# QUOTED TEXT:
┄┄┄┄┄┄┄┄┄┄

// . //  Insights //  Adapting To The New Monetary Order In Australia

04:18

The influx of private credit into the market has both been a competition and a threat to the major banks, but we're actually now seeing that shifting to being a source of opportunity

The New Monetary Order poses challenges and opportunities to financial institutions in Australia. Here's what banks and insurers alike can expect from the higher-for-longer interest rates.

Watch more from the New Monetary Order Video Series and discover how financial institutions are adapting to the evolving monetary landscape.

Catherine Downes

Hi, I'm Catherine Downes and I'm an associate in the Sydney team. I'm joined today by Ed Emanuel, the Australian market lead to talk about the New Monetary Order.

Ed Emanuel

Hey Catherine, good to be here. Thanks for having me.

Catherine

Great. Ed, the main theme of the paper is the New Monetary Order, which is characterized by higher-for-longer interest rates. What sort of challenges do you think this poses for the financial services sector in Australia?

Ed

Thanks, Catherine. This is a series of papers that we have completed around the world because Australia is not alone in having to adjust and adapt to higher interest rates from having low interest rates for quite some time. It's really going to require an adjustment to a lot of the balance sheet settings that a lot of the financial institutions have.

In Australia, one of the key prominent portfolios or areas that are under the most pressure or shift is that of the mortgage portfolio. Low interest rates environment has created housing affordability to be there, and housing growth has been significantly higher than it is now. We've already seen quite a change in the housing portfolios and as a result of that, the banks in particular have been slowing their lending and they're seeing the need to seek other growth opportunities in the market.

Ed

That creates one: where does the growth come from, but also a challenge for the organizations to understand how much the housing affordability is starting to put pressure on the quality of the mortgage portfolio as well. We're also seeing – in the business bank and outside of the mortgage portfolio – a lot of credit growth happening. Now, the challenge there is to what extent is that good credit growth, and if banks are maintaining their underwriting standards so that we don't see any bad debts coming through later. So far everyone has held up very, very well and the resilience is there, but that will be a good question going forward.

Catherine

It sounds like we're looking into an increasingly competitive market. What sort of strategies do you think banks should consider employing to compete?

Ed

We're seeing a lot more partnerships happening in the market, both typically outside of the mortgage portfolio and in the business banking, and even all the way up into the institutional side. The influx of private credit into the market has both been a competition and a threat to the major banks, but we're actually now seeing that shifting to being a source of opportunity from a partnership perspective, whereby the banks can distribute and leverage their balance sheets through private credit firms. These partnerships are going to be important going forward.

The other strategies are very much internally focused and very much focused on efficiency and making sure that cost is kept under pressure, because the margins are under so much pressure given cost of funding is increased significantly as well. It’s not necessarily a strategy, but we’re seeing a significant amount of people and organizations focusing on having a much more of a surgical attempt to looking at cost. 

Catherine

We have been focusing largely on banks. What's the story for insurers?

┄┄┄┄┄┄┄┄┄┄

Reproduce the New Monetary Order transcript word for word from "The other strategies" to "story for insurers?".

Data drawn from a collection
┄┄┄┄┄┄┄┄┄┄

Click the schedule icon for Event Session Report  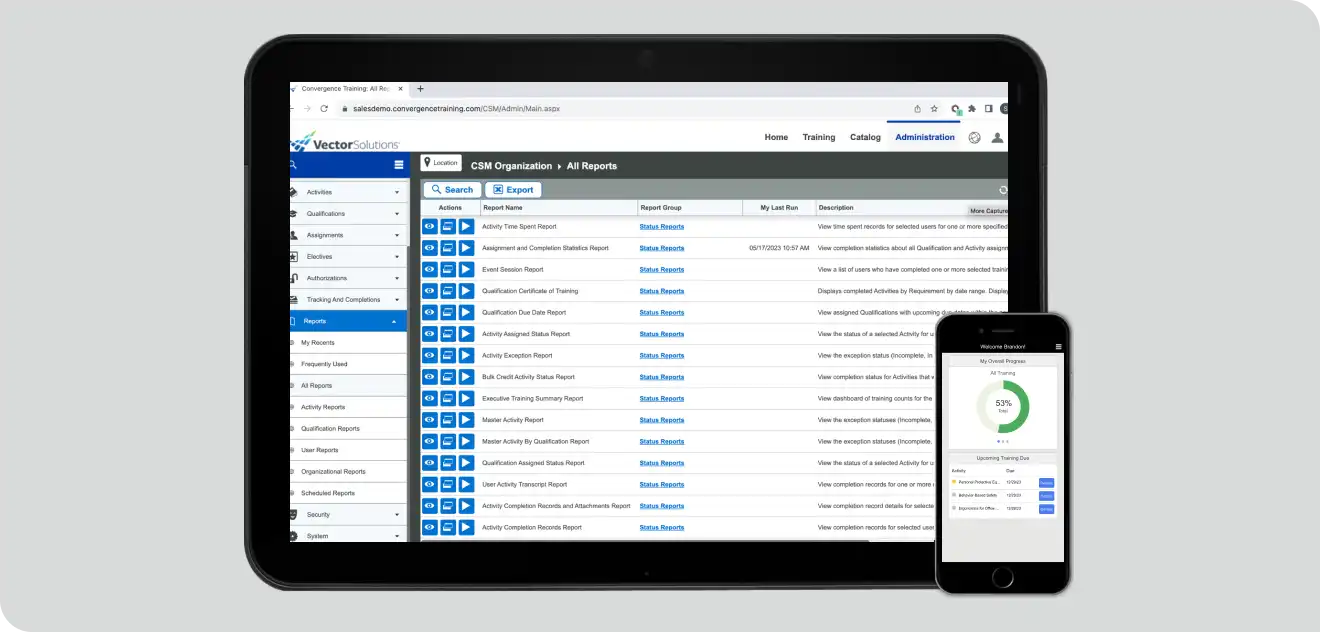pos(448,270)
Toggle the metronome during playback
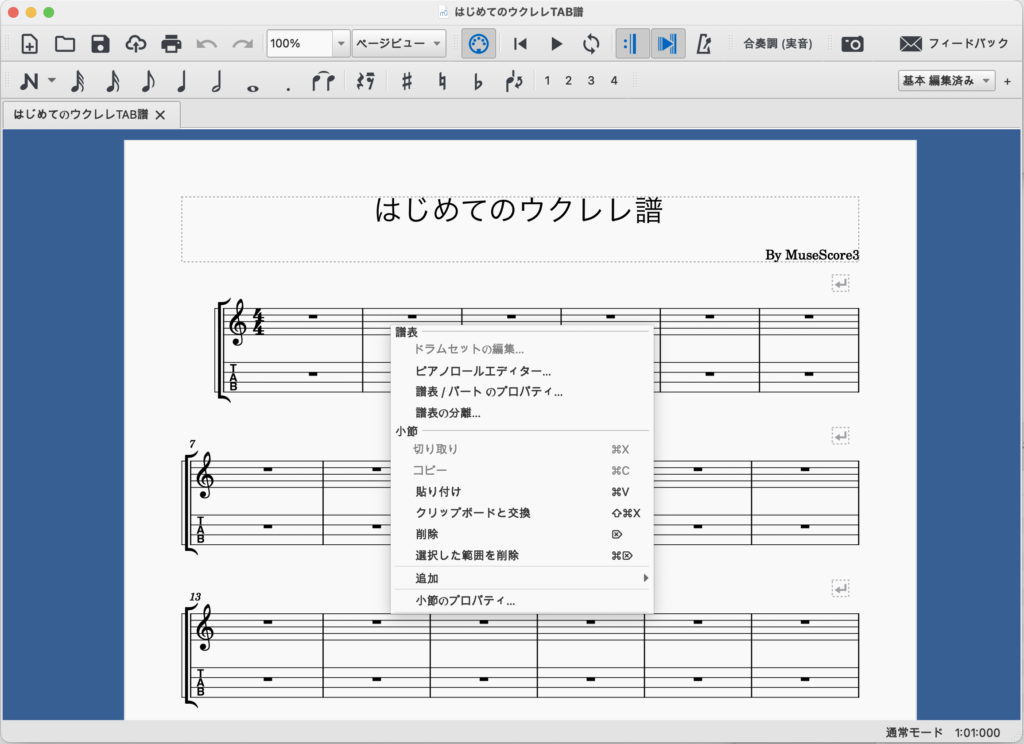This screenshot has height=744, width=1024. [704, 44]
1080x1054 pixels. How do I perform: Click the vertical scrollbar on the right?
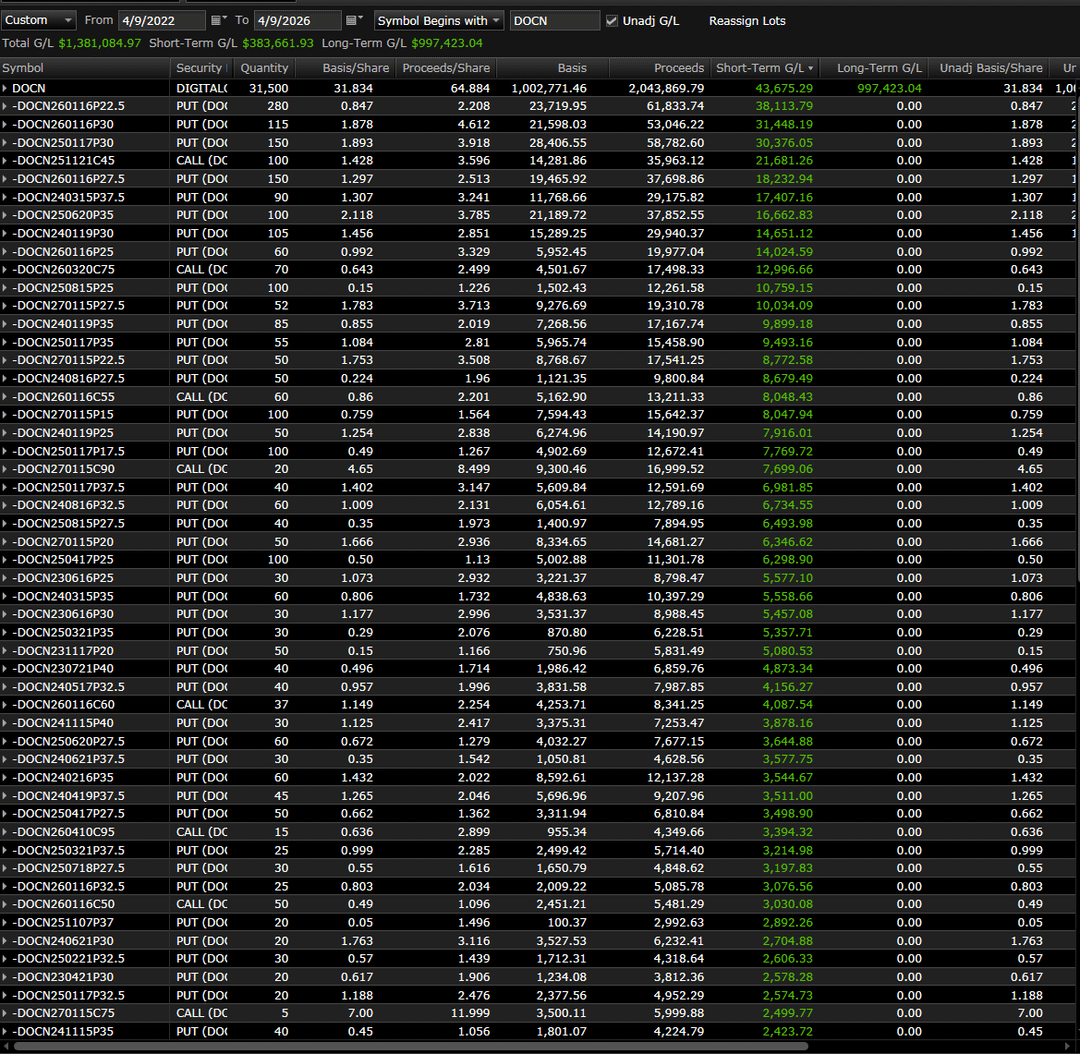[1075, 300]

┄┄┄┄┄┄┄┄┄┄

# COMPLETE OUTPUT:
The other strategies are very much internally focused and very much focused on efficiency and making sure that cost is kept under pressure, because the margins are under so much pressure given cost of funding is increased significantly as well. It’s not necessarily a strategy, but we’re seeing a significant amount of people and organizations focusing on having a much more of a surgical attempt to looking at cost. 

Catherine

We have been focusing largely on banks. What's the story for insurers?